*Records supplied:*
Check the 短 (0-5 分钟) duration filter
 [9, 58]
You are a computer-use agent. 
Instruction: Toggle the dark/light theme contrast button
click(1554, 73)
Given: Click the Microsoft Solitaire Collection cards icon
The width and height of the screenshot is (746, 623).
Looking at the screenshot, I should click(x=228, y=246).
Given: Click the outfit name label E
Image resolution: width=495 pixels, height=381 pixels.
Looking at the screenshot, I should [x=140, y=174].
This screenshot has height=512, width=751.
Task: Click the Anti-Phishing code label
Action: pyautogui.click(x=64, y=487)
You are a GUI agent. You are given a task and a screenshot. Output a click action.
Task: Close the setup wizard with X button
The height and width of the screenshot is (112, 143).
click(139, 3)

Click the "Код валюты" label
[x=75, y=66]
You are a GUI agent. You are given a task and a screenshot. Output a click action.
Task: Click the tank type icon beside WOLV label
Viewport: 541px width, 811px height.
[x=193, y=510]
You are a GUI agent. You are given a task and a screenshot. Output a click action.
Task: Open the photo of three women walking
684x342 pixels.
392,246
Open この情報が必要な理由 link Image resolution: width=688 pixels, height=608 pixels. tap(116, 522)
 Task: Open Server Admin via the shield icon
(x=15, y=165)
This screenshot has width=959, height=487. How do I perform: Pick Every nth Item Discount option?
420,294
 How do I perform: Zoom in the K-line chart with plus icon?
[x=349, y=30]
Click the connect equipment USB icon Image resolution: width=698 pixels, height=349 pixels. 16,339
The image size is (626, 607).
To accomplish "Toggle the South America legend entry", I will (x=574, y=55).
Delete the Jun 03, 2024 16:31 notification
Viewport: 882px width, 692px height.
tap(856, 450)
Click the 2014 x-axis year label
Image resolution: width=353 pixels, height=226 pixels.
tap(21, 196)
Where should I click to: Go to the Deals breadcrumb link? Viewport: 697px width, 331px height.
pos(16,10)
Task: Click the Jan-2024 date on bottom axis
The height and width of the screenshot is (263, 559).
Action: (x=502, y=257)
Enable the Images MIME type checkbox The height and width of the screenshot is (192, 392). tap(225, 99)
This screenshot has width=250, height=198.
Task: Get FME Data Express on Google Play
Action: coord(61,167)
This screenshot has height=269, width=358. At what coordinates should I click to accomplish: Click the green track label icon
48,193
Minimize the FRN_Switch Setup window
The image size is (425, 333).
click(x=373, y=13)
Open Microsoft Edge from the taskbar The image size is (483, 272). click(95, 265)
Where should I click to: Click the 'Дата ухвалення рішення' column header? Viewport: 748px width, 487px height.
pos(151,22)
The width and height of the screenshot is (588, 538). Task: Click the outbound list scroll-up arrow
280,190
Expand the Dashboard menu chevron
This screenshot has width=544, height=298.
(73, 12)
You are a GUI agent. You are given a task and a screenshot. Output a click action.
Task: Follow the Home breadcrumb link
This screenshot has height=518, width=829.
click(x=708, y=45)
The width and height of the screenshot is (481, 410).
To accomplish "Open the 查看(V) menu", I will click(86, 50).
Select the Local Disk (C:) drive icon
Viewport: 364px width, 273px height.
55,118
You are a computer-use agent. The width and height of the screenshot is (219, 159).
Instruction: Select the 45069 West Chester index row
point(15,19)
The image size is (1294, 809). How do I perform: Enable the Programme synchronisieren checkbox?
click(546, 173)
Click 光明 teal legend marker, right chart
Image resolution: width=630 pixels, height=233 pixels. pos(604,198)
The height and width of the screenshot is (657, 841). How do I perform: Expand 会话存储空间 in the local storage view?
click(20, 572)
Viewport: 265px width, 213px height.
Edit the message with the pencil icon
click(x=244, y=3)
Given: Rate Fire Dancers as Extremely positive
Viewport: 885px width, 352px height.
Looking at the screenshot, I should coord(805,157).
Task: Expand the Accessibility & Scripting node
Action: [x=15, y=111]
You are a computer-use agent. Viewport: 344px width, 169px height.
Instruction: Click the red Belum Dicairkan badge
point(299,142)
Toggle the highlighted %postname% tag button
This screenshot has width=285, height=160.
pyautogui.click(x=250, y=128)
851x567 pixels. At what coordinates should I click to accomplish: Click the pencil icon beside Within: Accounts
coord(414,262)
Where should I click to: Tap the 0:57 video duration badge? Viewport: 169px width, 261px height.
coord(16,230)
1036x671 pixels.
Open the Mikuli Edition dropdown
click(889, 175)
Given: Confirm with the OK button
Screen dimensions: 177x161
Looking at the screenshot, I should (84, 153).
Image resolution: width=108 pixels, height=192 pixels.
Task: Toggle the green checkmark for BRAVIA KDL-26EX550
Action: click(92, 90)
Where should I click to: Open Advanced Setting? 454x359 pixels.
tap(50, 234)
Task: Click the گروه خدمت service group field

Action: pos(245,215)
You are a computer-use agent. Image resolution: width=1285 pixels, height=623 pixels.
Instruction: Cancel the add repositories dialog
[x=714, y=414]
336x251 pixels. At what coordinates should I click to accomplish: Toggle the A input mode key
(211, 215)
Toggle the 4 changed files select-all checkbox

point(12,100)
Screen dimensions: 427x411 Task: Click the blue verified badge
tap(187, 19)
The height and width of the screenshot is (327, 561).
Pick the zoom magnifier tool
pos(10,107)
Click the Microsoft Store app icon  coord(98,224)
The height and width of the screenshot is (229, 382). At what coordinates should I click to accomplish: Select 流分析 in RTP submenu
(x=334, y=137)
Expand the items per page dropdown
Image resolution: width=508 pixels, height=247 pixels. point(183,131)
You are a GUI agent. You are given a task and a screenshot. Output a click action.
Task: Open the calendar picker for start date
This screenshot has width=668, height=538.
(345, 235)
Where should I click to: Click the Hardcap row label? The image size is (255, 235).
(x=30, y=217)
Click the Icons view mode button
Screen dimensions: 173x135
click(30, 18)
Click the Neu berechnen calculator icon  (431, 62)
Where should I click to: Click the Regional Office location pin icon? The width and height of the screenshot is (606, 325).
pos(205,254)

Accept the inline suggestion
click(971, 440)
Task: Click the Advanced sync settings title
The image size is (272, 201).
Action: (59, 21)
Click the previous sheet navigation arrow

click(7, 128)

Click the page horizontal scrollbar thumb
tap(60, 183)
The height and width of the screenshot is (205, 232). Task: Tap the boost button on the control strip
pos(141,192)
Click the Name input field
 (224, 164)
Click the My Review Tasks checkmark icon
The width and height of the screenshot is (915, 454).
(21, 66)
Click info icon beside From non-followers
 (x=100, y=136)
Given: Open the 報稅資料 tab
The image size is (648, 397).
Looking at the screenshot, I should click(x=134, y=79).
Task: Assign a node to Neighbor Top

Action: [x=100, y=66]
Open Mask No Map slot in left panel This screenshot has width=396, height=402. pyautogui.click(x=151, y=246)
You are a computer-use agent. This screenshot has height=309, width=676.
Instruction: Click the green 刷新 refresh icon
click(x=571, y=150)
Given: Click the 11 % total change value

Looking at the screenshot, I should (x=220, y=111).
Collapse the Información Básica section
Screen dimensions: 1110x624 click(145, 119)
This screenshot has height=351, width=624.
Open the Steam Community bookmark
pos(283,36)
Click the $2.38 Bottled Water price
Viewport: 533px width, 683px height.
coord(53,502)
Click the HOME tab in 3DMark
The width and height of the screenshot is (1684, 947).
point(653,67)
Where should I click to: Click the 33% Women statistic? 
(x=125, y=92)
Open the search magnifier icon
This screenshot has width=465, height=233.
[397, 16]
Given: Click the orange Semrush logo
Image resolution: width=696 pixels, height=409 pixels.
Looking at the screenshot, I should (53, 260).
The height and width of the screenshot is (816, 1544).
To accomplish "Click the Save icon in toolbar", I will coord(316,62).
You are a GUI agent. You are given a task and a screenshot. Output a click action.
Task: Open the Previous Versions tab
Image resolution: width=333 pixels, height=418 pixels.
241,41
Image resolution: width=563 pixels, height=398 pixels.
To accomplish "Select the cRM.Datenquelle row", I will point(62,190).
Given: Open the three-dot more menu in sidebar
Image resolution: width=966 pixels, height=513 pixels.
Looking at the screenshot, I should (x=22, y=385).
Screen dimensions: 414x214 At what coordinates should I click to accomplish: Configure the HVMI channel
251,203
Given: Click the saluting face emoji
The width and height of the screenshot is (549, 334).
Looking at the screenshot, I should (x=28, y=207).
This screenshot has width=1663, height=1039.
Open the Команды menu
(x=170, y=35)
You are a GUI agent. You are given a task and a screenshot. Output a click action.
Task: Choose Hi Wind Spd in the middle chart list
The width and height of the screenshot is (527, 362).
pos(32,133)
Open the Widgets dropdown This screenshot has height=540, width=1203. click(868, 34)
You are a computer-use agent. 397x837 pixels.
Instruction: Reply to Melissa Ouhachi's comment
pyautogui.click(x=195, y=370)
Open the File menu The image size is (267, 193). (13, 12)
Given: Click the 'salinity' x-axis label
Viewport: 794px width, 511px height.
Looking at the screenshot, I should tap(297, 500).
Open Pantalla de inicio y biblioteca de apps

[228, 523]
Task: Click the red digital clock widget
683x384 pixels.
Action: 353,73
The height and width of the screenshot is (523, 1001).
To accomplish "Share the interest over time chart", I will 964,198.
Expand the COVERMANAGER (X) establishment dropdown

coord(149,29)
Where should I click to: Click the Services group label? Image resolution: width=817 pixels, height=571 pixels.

*About this task:*
In the entries above, the lines between the one holding "Open この情報が必要な理由 link" and the one holding "Click the 2014 x-axis year label", inclusive, are to be printed exactly as written, and those alone.

*Solution for this problem:*
Open この情報が必要な理由 link Image resolution: width=688 pixels, height=608 pixels. tap(116, 522)
 Task: Open Server Admin via the shield icon
(x=15, y=165)
This screenshot has width=959, height=487. How do I perform: Pick Every nth Item Discount option?
420,294
 How do I perform: Zoom in the K-line chart with plus icon?
[x=349, y=30]
Click the connect equipment USB icon Image resolution: width=698 pixels, height=349 pixels. 16,339
The image size is (626, 607).
To accomplish "Toggle the South America legend entry", I will (x=574, y=55).
Delete the Jun 03, 2024 16:31 notification
Viewport: 882px width, 692px height.
tap(856, 450)
Click the 2014 x-axis year label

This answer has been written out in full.